* **Task requirements**:
Reproduce each of the following entries verbatim, omitting the pictures.

=== Dataset records ===

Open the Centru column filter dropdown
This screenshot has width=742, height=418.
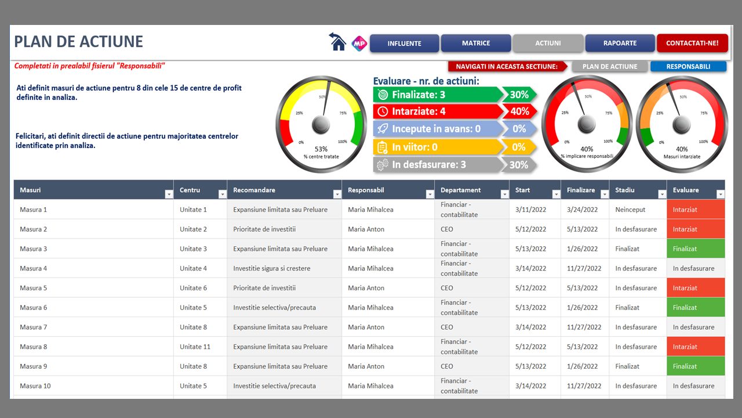pyautogui.click(x=222, y=194)
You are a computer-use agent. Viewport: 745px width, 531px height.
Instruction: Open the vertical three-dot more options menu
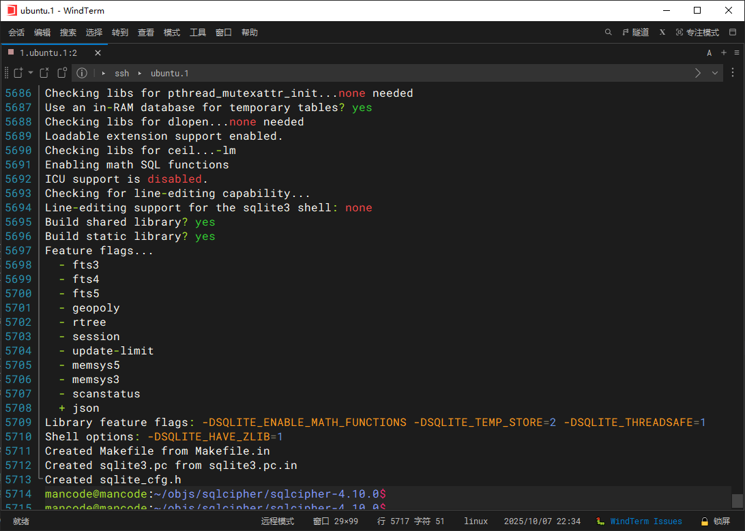(x=734, y=73)
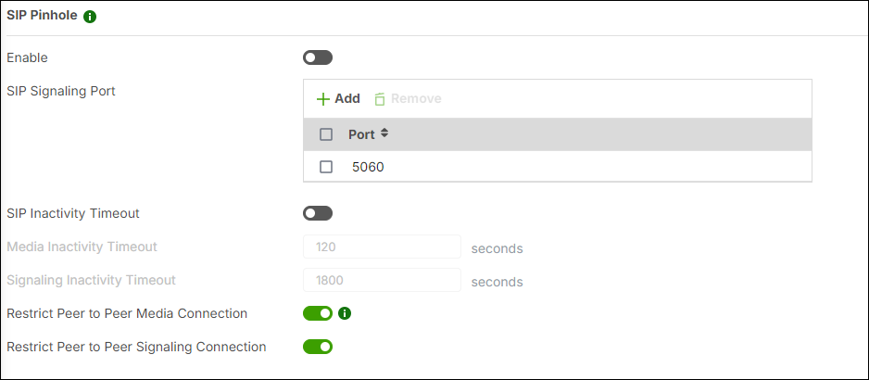Click the green plus Add icon

pyautogui.click(x=323, y=98)
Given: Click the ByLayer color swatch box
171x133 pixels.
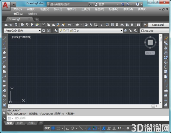Looking at the screenshot, I should coord(143,31).
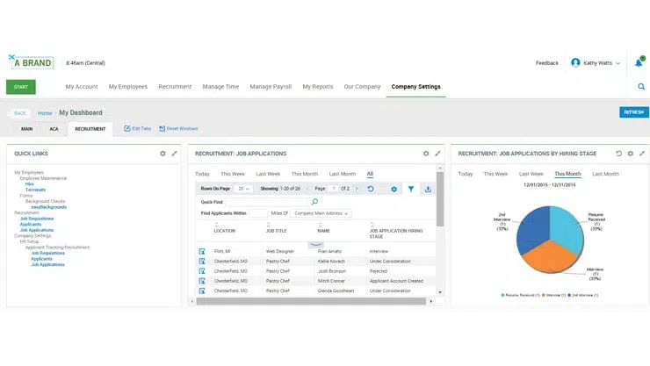Switch to the ACA dashboard tab
This screenshot has height=366, width=650.
(x=54, y=129)
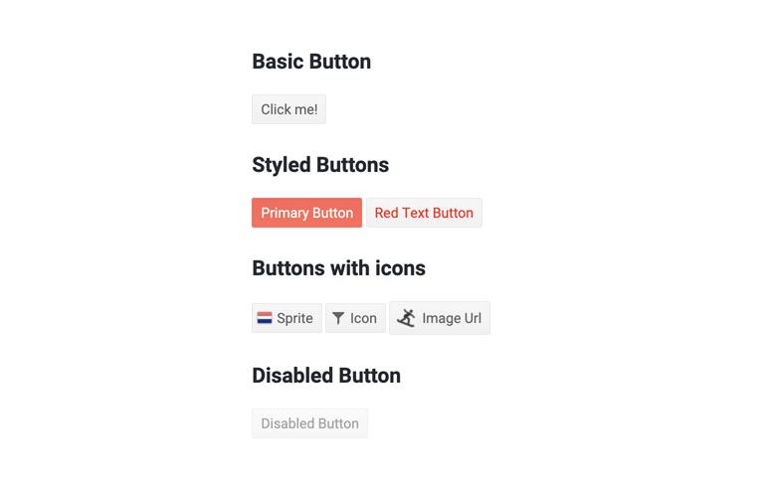This screenshot has height=487, width=766.
Task: Activate the button with the flag
Action: point(287,318)
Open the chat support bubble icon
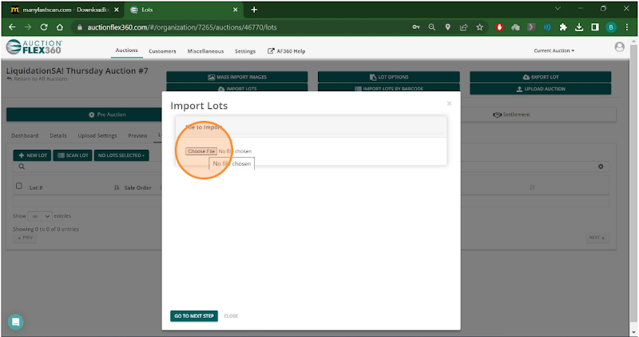The width and height of the screenshot is (639, 337). [16, 322]
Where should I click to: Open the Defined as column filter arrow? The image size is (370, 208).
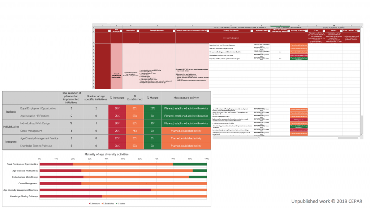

===

* **Answer**:
Open the Centru column filter dropdown
This screenshot has width=742, height=418.
pyautogui.click(x=222, y=194)
You are a computer-use agent. Viewport: 745px width, 531px height.
Instruction: Open the vertical three-dot more options menu
(x=734, y=73)
Click the green plus Add icon

pyautogui.click(x=323, y=98)
Given: Click the ByLayer color swatch box
171x133 pixels.
Looking at the screenshot, I should coord(143,31).
Switch to the ACA dashboard tab
This screenshot has height=366, width=650.
(x=54, y=129)
This screenshot has height=487, width=766.
Task: Activate the button with the flag
Action: point(287,318)
Open the chat support bubble icon
The width and height of the screenshot is (639, 337). [16, 322]
Where should I click to: Open the Defined as column filter arrow? The image size is (370, 208).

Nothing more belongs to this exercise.